The reason behind this choice is the will to better capture eventual relations between twinning relationships and air traffic, adopting a more macroscopic perspective. Even if this option causes us to lose information about links within a single country, it gives us the advantage of studying the case on the international level, allowing to overlook all those cases in which the air routes graph fails to represent people travels between two locations (e.g. when a traveler leaves from Amsterdam and lands at the Venice airport in order to reach Verona as the final destination by other means).
The main objective of this project has not changed: we aim to find similarities between the "sister cities" graph and the "airline routes" graph.

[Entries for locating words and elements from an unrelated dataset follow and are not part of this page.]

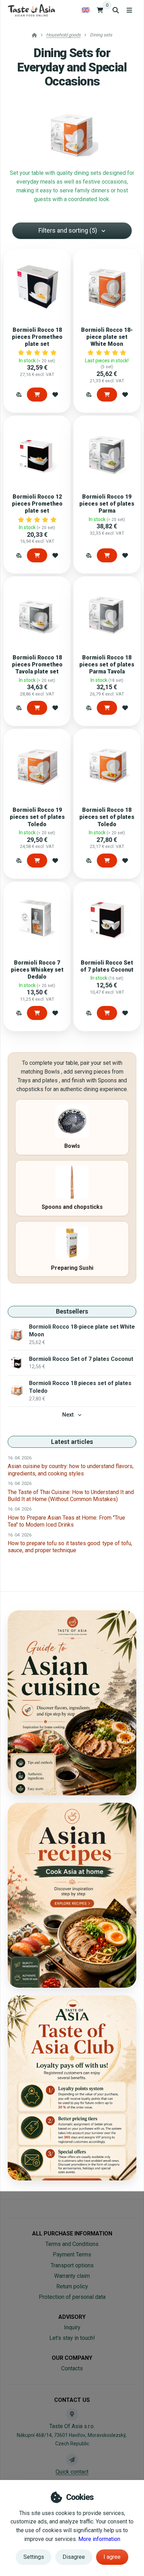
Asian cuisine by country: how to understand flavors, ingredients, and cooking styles (71, 1470)
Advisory (72, 2317)
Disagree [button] (74, 2557)
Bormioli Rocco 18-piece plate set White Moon (107, 337)
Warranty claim (72, 2276)
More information (99, 2539)
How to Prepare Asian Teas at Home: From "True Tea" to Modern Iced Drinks (66, 1521)
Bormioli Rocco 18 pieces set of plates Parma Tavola (106, 664)
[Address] (72, 2414)
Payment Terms (72, 2254)
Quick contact (72, 2471)
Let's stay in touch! (72, 2338)
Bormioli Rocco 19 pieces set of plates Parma (106, 503)
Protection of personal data (72, 2297)
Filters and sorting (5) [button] (67, 230)
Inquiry (72, 2327)
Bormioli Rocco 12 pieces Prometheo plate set (37, 503)
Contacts (72, 2368)
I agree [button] (112, 2557)
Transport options (72, 2265)
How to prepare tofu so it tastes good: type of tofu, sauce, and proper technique (70, 1547)
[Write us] (72, 2460)
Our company (72, 2358)
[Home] (31, 10)
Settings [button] (33, 2557)
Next (68, 1414)
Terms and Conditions (72, 2244)
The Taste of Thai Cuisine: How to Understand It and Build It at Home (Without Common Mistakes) (71, 1495)
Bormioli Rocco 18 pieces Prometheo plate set (37, 337)
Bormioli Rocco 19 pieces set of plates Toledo (37, 817)
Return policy (72, 2286)
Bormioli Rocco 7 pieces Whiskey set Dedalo (37, 969)
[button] (19, 394)
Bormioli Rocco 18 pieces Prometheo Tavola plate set (37, 664)
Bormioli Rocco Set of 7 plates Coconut (107, 966)
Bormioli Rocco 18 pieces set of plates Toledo (106, 817)
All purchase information (72, 2233)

During the start of the project we encountered some small issues with the datasets: the first dataset is the result of a query to Wikidata Query Service, and consists of cities all over the world along with their sister cities (we filtered this set by selecting cities with population > 10000); each city is an entity identified by a code in Wikidata, which can be used to retrieve information about the city, such as its label (i.e. its real name in English, for instance London), its country, its population, etc. The other dataset comes from Openflights, and represents some common airline routes among cities in the world, which are identified by their names (while airports by their airpoirt codes). Since this dataset does not use the same scheme as the previous one, there were a series of issues, which in part have not been solved yet: we cannot compare cities using Wikidata id, so we relied just on names, which however sometimes are not always equal, due to different encodings, like Tel Aviv
and Tel-Aviv
or San José
and San Jose
. When we retained common cities, in order to compare the two graphs, we took into account these different encodings, by lower casing the strings and stripping the weird accents. Another problem of these two datasets is that common nodes are very few (~ 800) with respect to the total number of cities (~ 4500) or airports (~ 3000) (due to the fact that cities with airports do not appear very often in the first dataset).
Some nice pictures of the two datasets on a world map can be found on the repository (link above).
Perhaps (as an alternative or additional approach to the 4th point above) in future simulations we might consider a new graph, which takes into account flow of people across sister cities which do not have an airport but are close to airports for which there exists a route between them in the airline routes database: we think it could better express the relationship between air traffic and twinning partnerships.